* **Requirements**: Please rewrite the records starting at the line containing "You are a computer-use" and ending at the line containing "[x=328, y=256]", replacing "orange" with "green" and changing nothing else. Leave out the pictures.

* **Data in this exercise**:
============

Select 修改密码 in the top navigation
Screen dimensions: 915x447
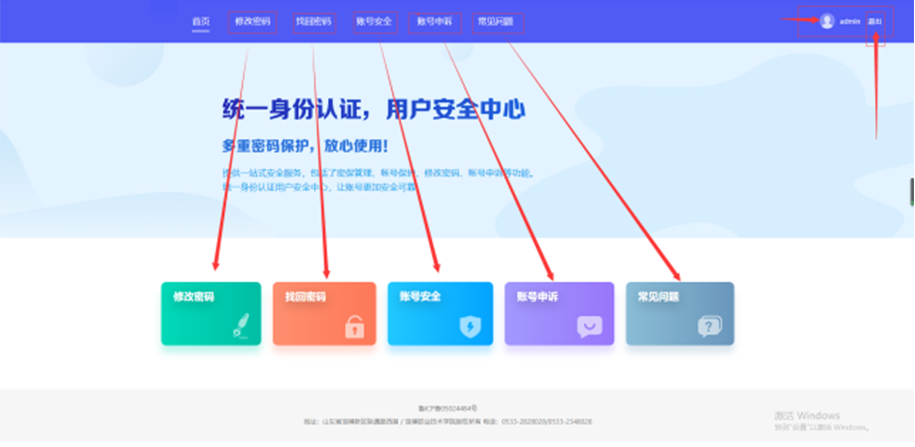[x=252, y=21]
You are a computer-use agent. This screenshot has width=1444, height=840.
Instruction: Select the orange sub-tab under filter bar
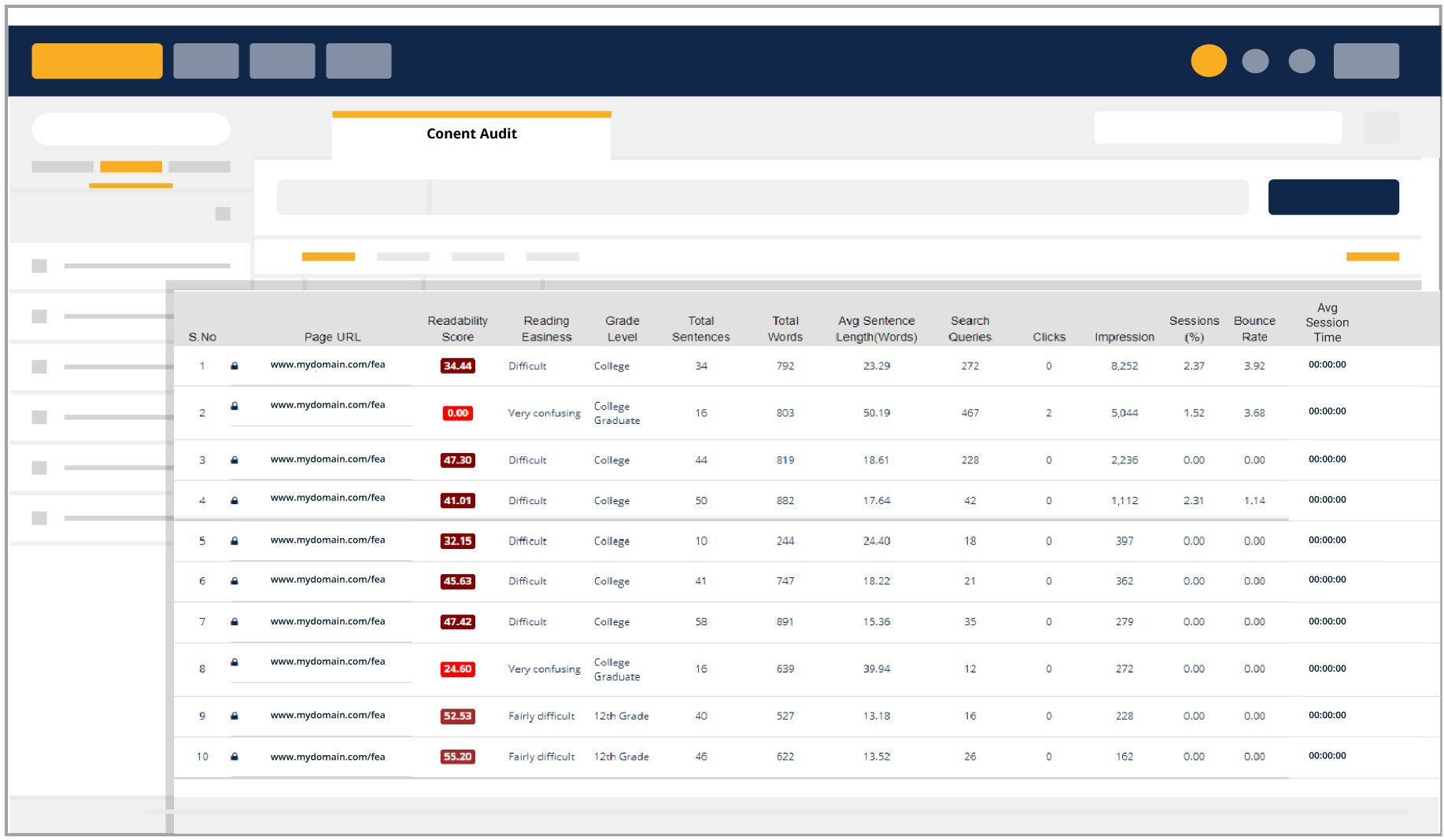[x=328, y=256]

============

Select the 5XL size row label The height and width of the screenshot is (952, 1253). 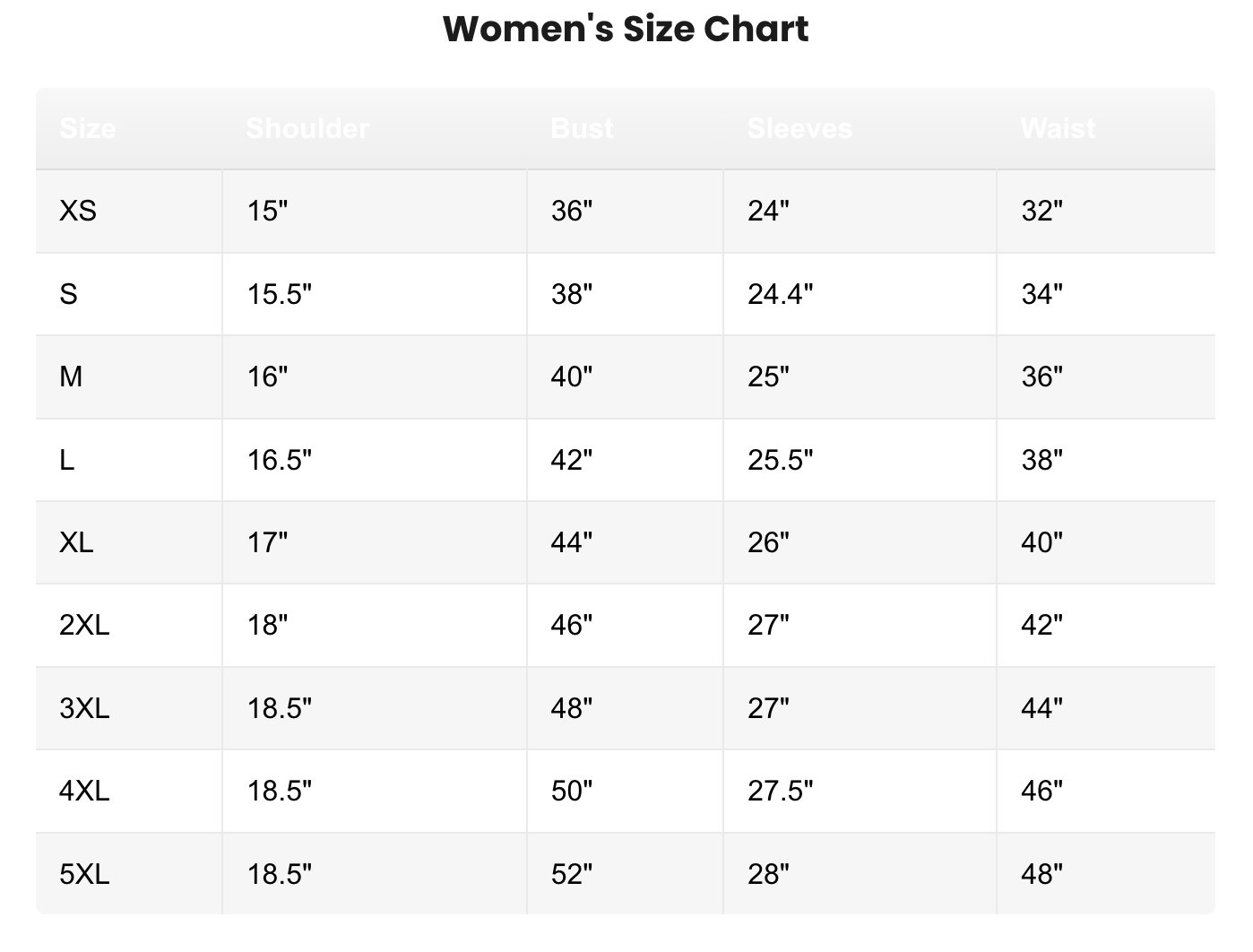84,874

============

* **Solution for this task**:
You are a computer-use agent. This screenshot has width=1444, height=840.
Instruction: Select the green sub-tab under filter bar
[x=328, y=256]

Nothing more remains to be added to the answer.